-- Start Entries provided --

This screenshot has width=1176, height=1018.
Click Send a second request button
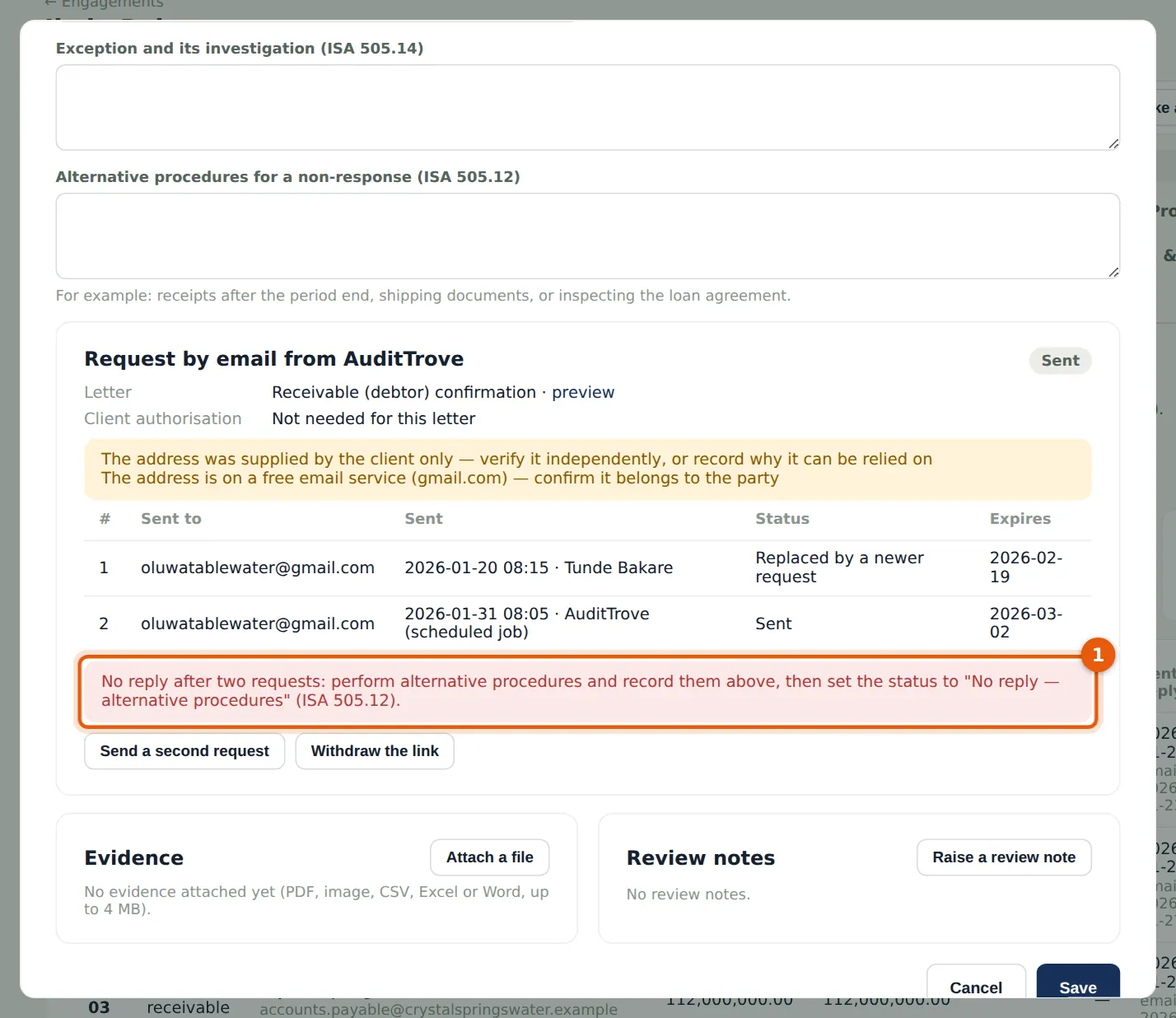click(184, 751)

-- End Entries provided --
-- Start Entries provided --

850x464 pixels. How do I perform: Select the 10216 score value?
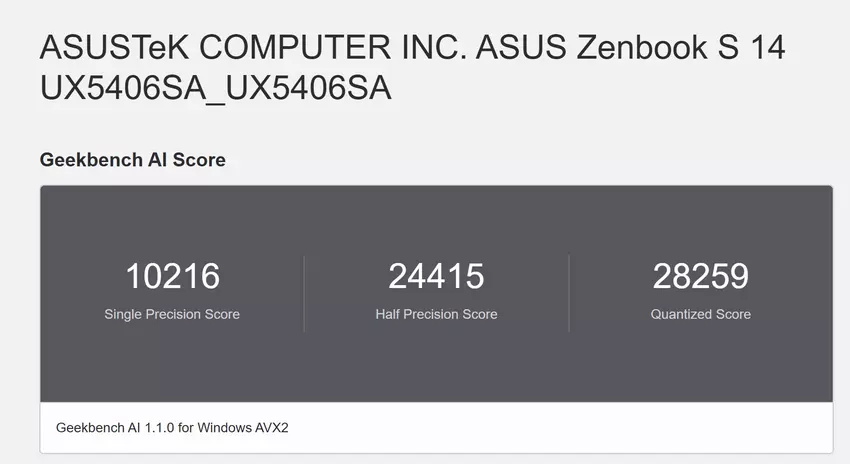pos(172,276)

-- End Entries provided --

Copy the records word for word from the line with "This screenshot has width=1176, height=1018." to the line with "click(184, 751)", leaving out the pictures.

Correct response ->
This screenshot has width=1176, height=1018.
Click Send a second request button
click(184, 751)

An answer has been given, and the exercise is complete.